Orchestration delay :

Orchestrations instances are started by putting an ExecutionStarted message in one of the task hub's control queues. Under certain conditions, you may observe multi-second delays between when an orchestration is scheduled to run and when it starts running. During the time of interval, the orchestration instance remains in the Pending state. There are two potential causes of this delay:

Backlogged control queues: The control queue of the instance contains a large number of messages, it may take time before the ExecutionStarted message is received and processed by the runtime. Message backlogs can happen when orchestrations are processing lots of events concurrently. Events that go into the control queue include orchestration start events, activity completions, durable timers, termination, and external events. If this delay happens under normal circumstances, consider creating a new task hub with a larger number of partitions.

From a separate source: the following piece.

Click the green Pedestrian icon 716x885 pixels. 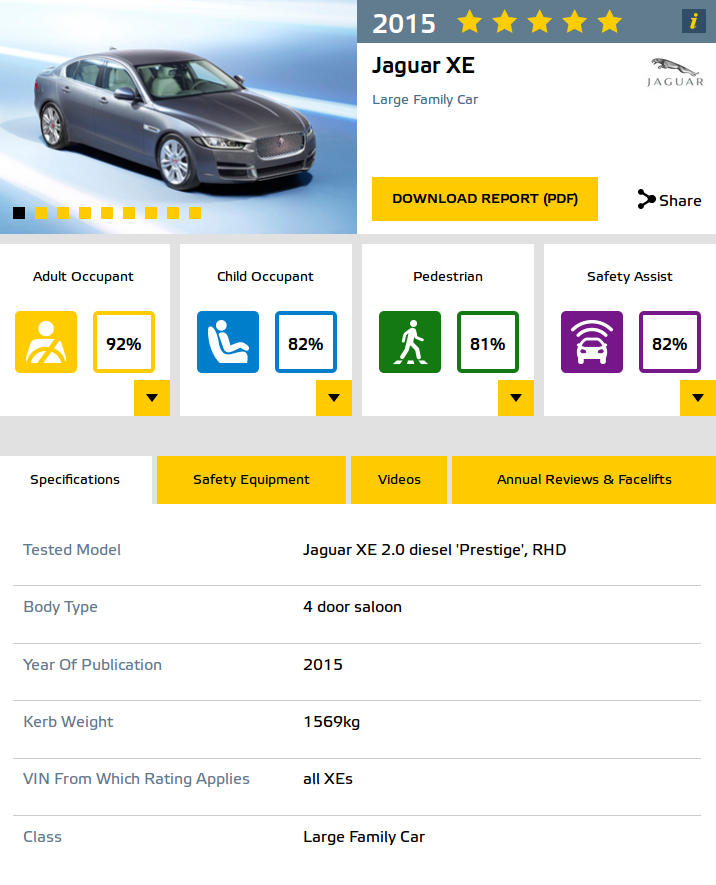[410, 342]
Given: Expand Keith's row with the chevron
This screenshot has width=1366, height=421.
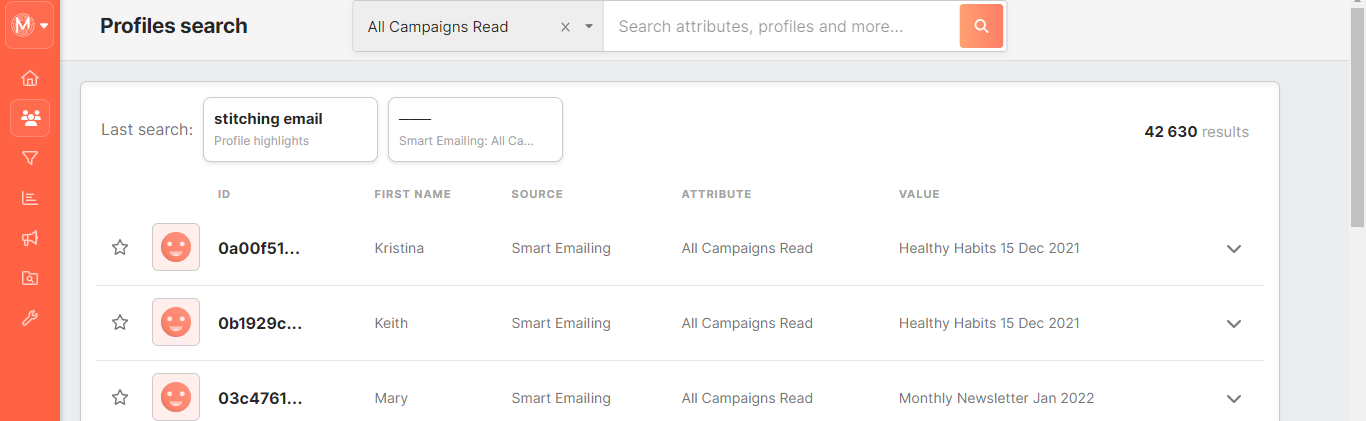Looking at the screenshot, I should click(1234, 323).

Configuring more partitions will cause the runtime to create more control queues for load distribution. Each partition corresponds to 1:1 with a control queue, with a maximum of 16 partitions.

BY default the number of partitions are four. If more partitions are needed you need to update the task hub configuration in host.json with a new partition count. The host will detect this change after it has been restarted.

Back off polling delays: Another common cause of orchestration delays is described here back-off polling behavior for control queues. However, this delay is only expected when an app is scaled out to two or more instances. If there is only one app instance or if the app instance that starts the orchestration is also the same instance that is polling the target control queue, then there will not be a queue polling delay. Back off polling delays can be reduced by updating the host.json settings, as described previously.